Source extract:
* START *

A weird thing
happened. At the end of the
semester, on the day grades were due, we finally got an email from the data
structures professor letting us know that the grades for the final exam and
project were online, and that we could now view our final grades. This semester was really rough for me
(see the previous post) but I’d really thought I could pull a B out of this
class. But when I checked it, I
saw that the online gradebook had other ideas.
Now I know what I
expected to happen. I would
usually handle a disappointment like the C staring back at me with a heavy sigh
and a bitter remark and a dismissive wave of my hand. Life isn’t fair.
I learned that a long time ago when my mother explained to me that I had
to be the older and therefore the more mature one when my sister and I would
get into skirmishes when we were little.
But that wasn’t what happened.
It wasn’t what happened at all.
I became possessed by
some person I haven’t seen since the ninth grade. I became angry.

* END *

Tasks and exercises:
(1) Translate the sentence "Life isn’t fair." from the passage about a disappointing grade into Spanish.
(2) Rewrite the stretch of the listing from the line containing "This screenshot has width=1512, height=2458." through the line containing "center [859, 2410]." as a JSON list of strings, one string per line. Leave the pictures out.

Source material:
* START *

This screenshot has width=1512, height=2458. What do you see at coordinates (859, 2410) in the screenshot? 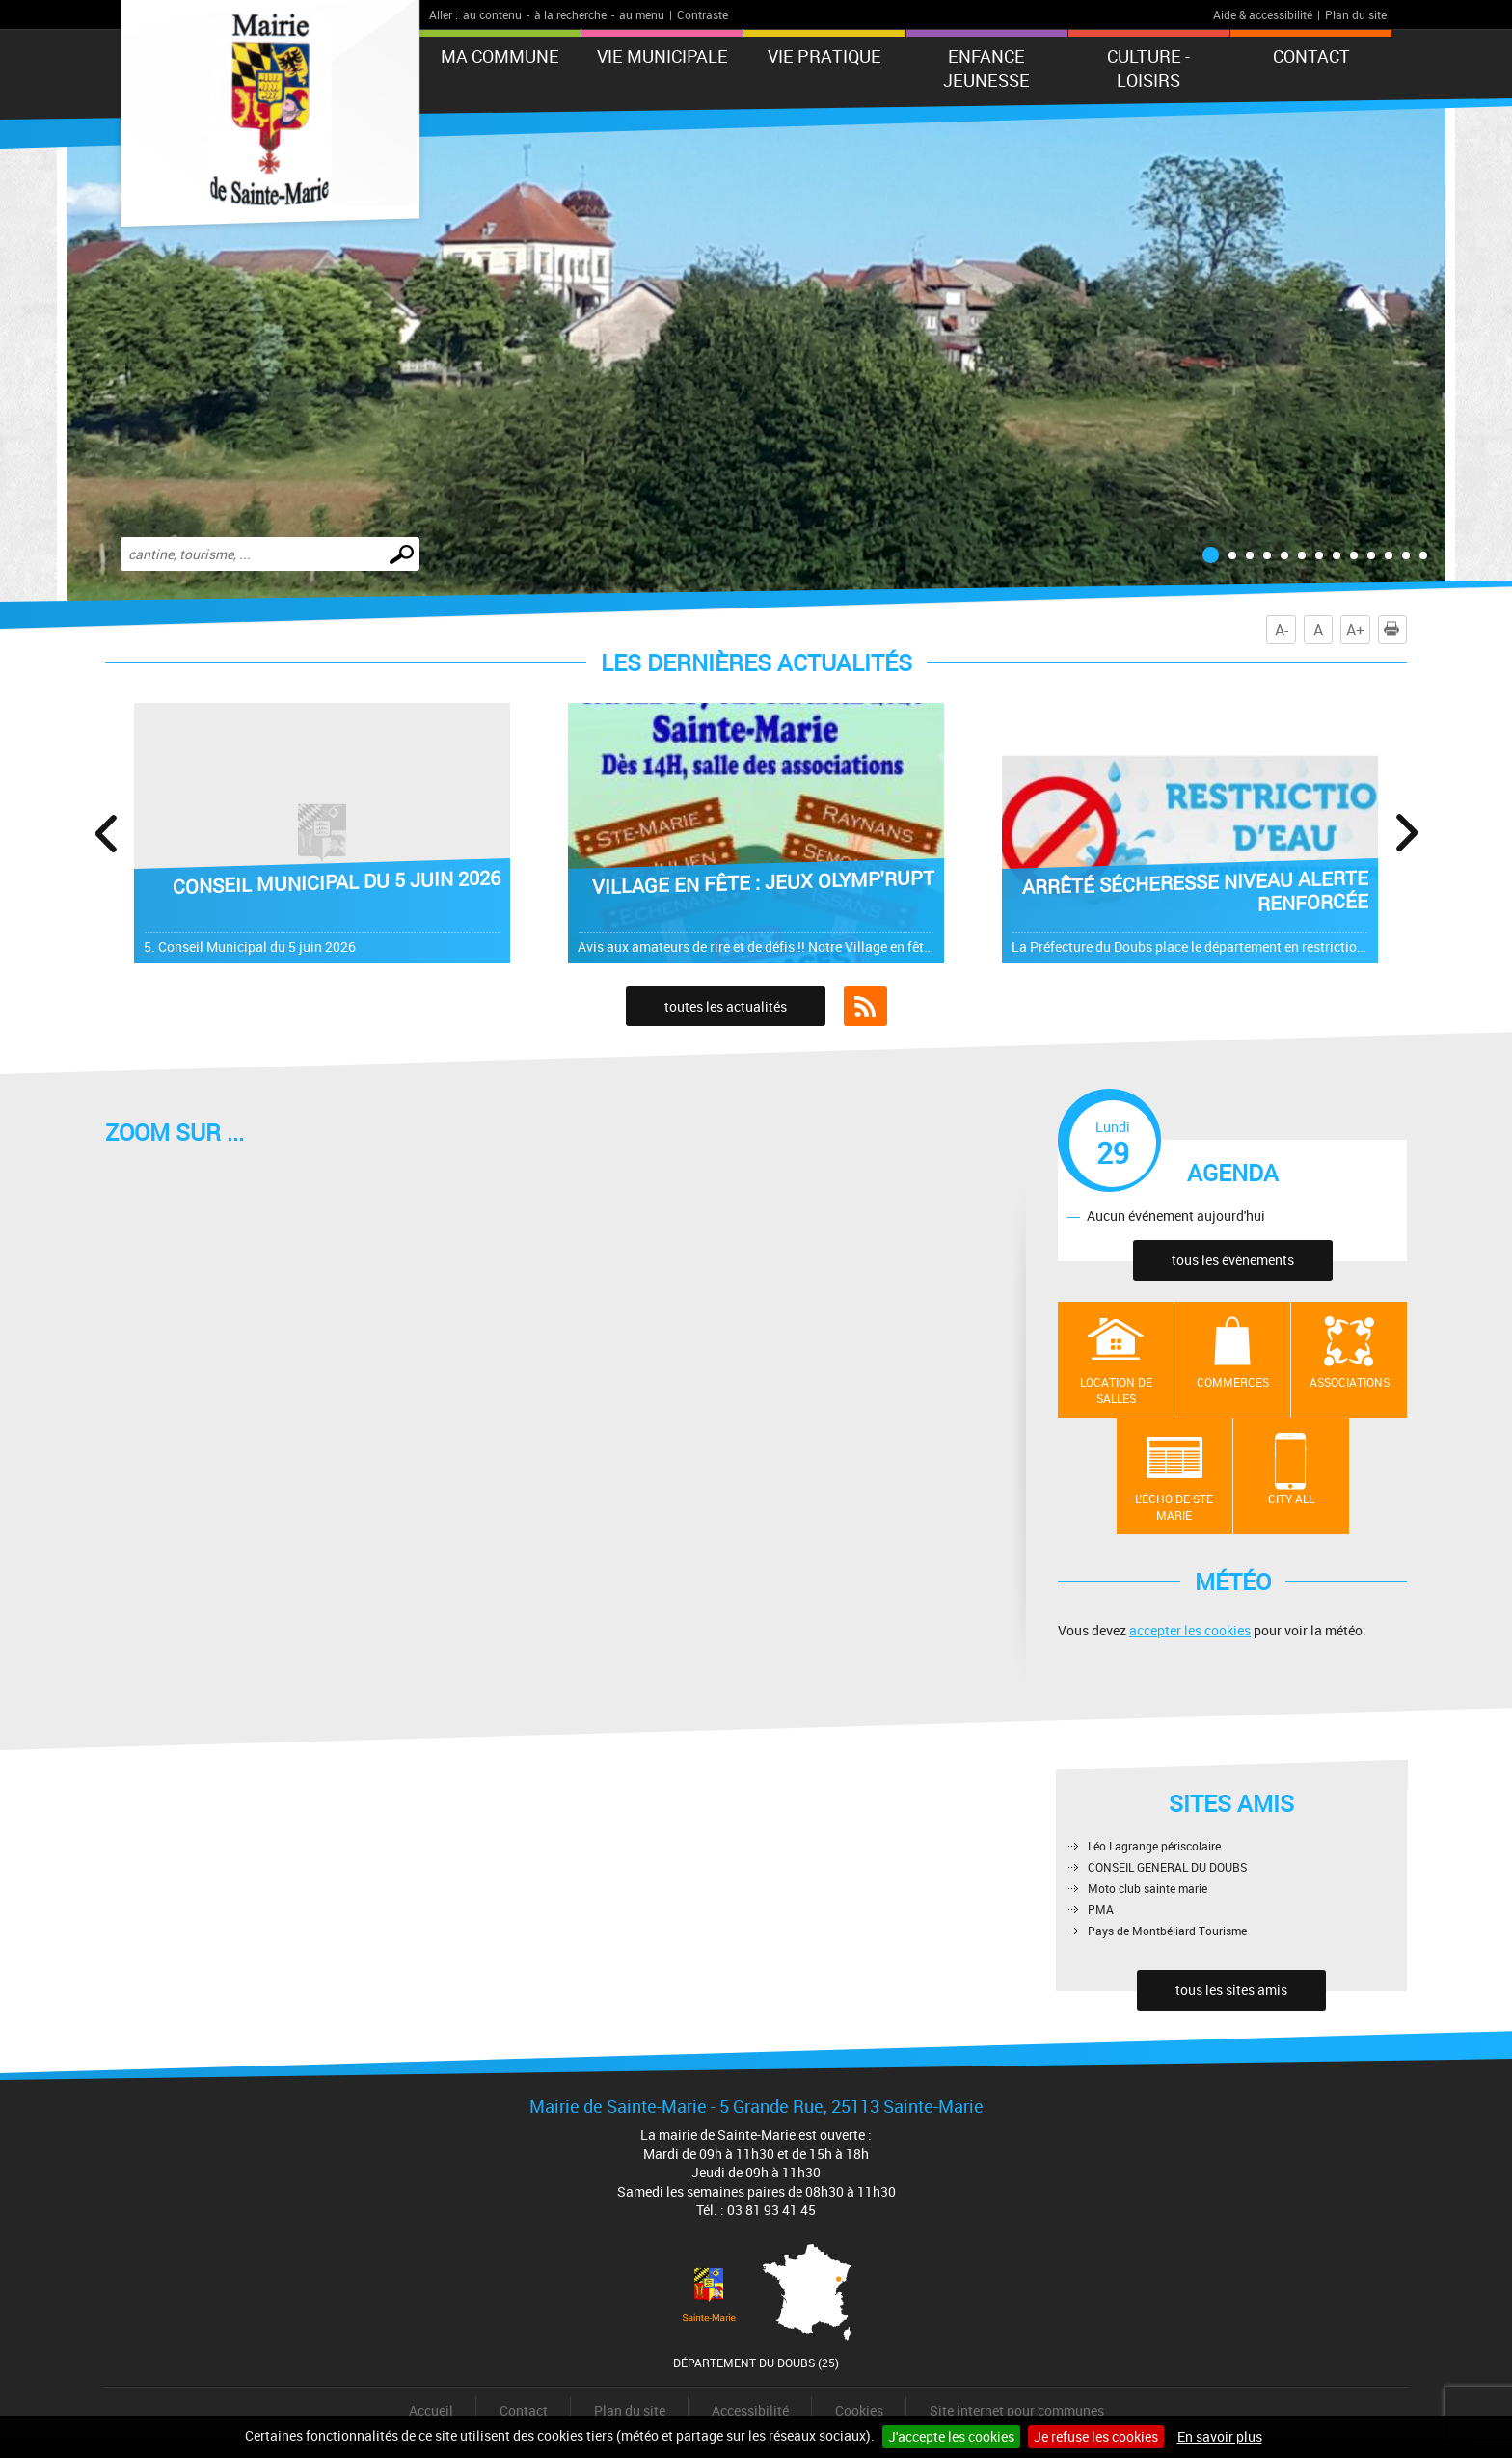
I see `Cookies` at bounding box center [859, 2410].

* END *
* START *

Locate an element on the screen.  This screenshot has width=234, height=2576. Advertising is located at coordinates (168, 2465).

* END *
* START *

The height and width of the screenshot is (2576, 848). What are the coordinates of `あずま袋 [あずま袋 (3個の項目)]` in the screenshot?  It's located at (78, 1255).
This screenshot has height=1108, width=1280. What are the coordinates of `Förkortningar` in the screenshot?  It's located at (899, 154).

* END *

Responses:
(1) La vida no es justa.

(2)
[
  "This screenshot has width=1512, height=2458. What do you see at coordinates (859, 2410) in the screenshot? ",
  "I see `Cookies` at bounding box center [859, 2410]."
]